Support for Shallow Clone / Zero Copy Cloning in Apache Iceberg #12263

nqvuong1998 · 2025-02-14T03:28:37Z

Feature Request / Improvement

Description: I would like to request a feature similar to Databricks' Shallow Clone or Snowflake's Zero Copy Cloning in Apache Iceberg. This feature would enable users to create a new Iceberg table that references the same underlying data files as an existing table without duplicating storage.

Motivation: Currently, Iceberg supports snapshot-based branching and time-travel capabilities, but it does not provide a mechanism to create a "cloned" table that references existing data without copying it. Introducing a shallow clone feature would provide several benefits:

Storage Efficiency: Avoids unnecessary duplication of data files, reducing storage costs.
Fast Table Creation: Enables near-instant table creation, as only metadata needs to be managed.
Flexible Data Management: Supports use cases such as testing, experimentation, and versioning without physical data replication.

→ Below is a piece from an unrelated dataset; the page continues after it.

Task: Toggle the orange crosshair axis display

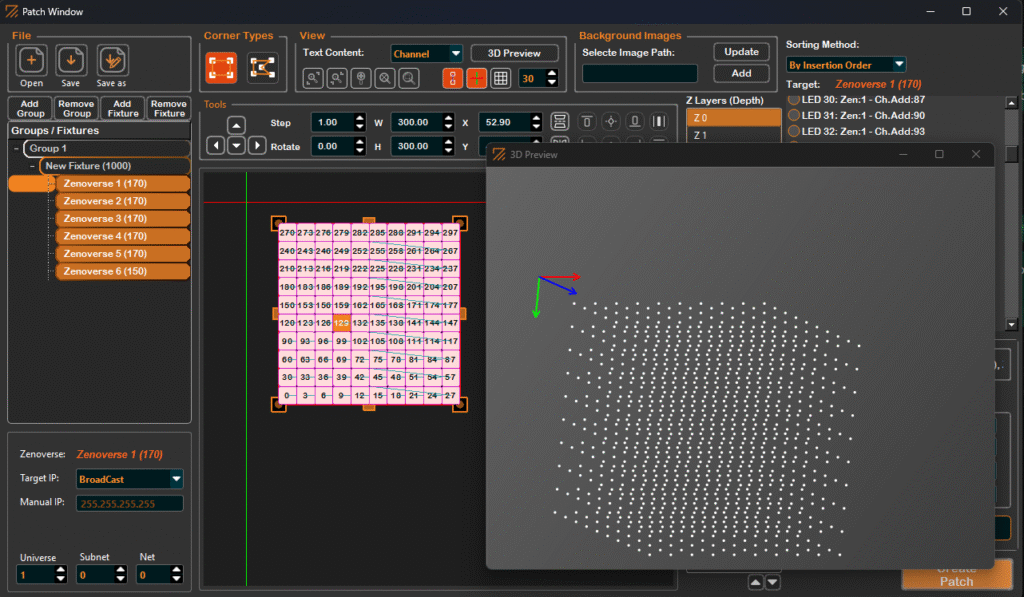Action: (x=476, y=77)
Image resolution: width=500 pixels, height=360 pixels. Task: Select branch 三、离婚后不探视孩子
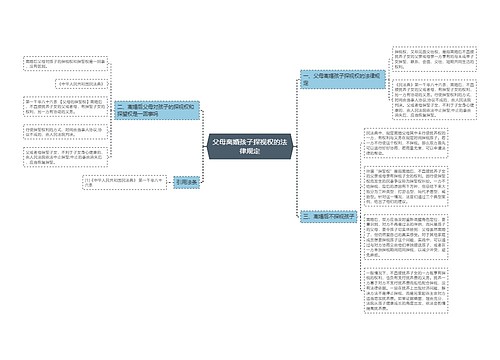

Proposed Solution: The implementation could leverage Iceberg’s metadata layer to create a new table with the same data files as an existing table, while allowing future modifications to be independent. Key considerations:

The cloned table should inherit the snapshot of the source table at the time of cloning.
Future writes to the cloned table should create new data files, without affecting the source table.
Clones should support metadata-based optimizations such as compaction and partition pruning.
Optional: Ability to specify whether metadata updates (e.g., schema changes) in the source table should propagate to the clone.

Query engine

Spark
Trino
StarRocks

Willingness to contribute

I can contribute this improvement/feature independently
I would be willing to contribute this improvement/feature with guidance from the Iceberg community
I cannot contribute this improvement/feature at this time

databius · 2025-02-14T04:35:00Z

+1
It is a great feature.

RussellSpitzer · 2025-02-14T15:57:32Z

Can you elaborate how it would be different than branching?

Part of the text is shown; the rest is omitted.